Un certain Vakha Vissaev ne me lâche pas d'une semelle. Il m'a dit être le directeur de l'entreprise Iougoïlprodukt, dont l'actif principal est une petite usine de raffinage de pétrole située à Goudermes, la deuxième ville du pays.
Vakha me propose de visiter la "maison des invités" (...). La terrasse (à colonnes !) est décorée de meubles en bambou. Vakha me montre les étiquettes pour me prouver que ces bancs et ces fauteuils viennent de Hongkong. On dirait que c'est très important à ses yeux. Peut-être est-ce un cadeau qu'il a payé de sa poche... Cela n'aurait rien d'étonnant : tous ceux qui veulent faire des affaires dans la République rivalisent d'ingéniosité pour offrir à Ramzan les présents les plus originaux. Il vaut mieux être en bons termes avec le jeune chef, tout le monde l'a très bien compris. Le sort d'Akhmed Goutiev est dans toutes les mémoires...

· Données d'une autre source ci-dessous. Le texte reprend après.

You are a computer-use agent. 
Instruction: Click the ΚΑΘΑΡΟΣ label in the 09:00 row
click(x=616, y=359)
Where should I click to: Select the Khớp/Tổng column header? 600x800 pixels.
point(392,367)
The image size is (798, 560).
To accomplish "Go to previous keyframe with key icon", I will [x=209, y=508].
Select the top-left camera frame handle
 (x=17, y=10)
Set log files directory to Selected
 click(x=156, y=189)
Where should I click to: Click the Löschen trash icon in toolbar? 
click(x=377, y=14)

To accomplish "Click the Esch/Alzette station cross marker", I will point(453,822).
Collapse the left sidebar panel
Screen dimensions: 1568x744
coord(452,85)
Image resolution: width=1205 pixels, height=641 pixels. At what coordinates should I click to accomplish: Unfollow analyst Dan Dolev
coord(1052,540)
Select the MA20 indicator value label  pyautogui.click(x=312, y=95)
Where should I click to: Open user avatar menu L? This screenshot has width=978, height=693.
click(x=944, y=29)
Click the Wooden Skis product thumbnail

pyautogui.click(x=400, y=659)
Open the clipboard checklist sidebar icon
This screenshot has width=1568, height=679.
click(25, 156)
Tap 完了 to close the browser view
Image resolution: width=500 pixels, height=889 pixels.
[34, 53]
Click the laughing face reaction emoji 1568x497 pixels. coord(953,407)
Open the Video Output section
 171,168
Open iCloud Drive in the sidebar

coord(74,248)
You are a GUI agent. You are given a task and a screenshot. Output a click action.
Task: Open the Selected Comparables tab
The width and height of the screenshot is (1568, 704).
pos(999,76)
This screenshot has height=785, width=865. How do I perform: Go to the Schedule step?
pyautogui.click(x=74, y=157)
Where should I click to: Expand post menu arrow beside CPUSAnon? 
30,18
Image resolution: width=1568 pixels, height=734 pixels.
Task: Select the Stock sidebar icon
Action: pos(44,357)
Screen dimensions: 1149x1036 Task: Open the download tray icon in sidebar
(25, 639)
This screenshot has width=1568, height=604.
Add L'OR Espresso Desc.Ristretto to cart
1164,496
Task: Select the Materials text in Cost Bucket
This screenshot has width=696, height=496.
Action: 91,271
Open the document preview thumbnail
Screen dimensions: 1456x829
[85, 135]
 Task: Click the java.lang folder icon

Goutiev dirigeait le district de Chali. Un jour, il n'a pas payé le tribut que Ramzan lui réclamait. Les hommes de Ramzan l'ont enlevé et torturé. Puis ils ont exigé de sa famille une rançon de 100 000 dollars. Les Goutiev ont réussi à trouver cette somme et l'ont remise aux ravisseurs. Akhmed a été relâché, dans un sale état. Il a immédiatement quitté la Tchétchénie, et un autre candidat au suicide a été nommé à son poste. Je connaissais personnellement Goutiev. C'était un jeune homme intelligent, qui semblait plein d'avenir. Il m'avait dit qu'il respectait Poutine et qu'il pensait qu'étant donné les circonstances la promotion de Ramzan au rang de numéro un officieux de la République était une bonne chose, car il allait "débarrasser la Tchétchénie des wahhabites"... Je me demande quelle est son opinion à présent. Mais je ne le saurai probablement jamais : d'après des rumeurs insistantes, il se serait réfugié à l'étranger.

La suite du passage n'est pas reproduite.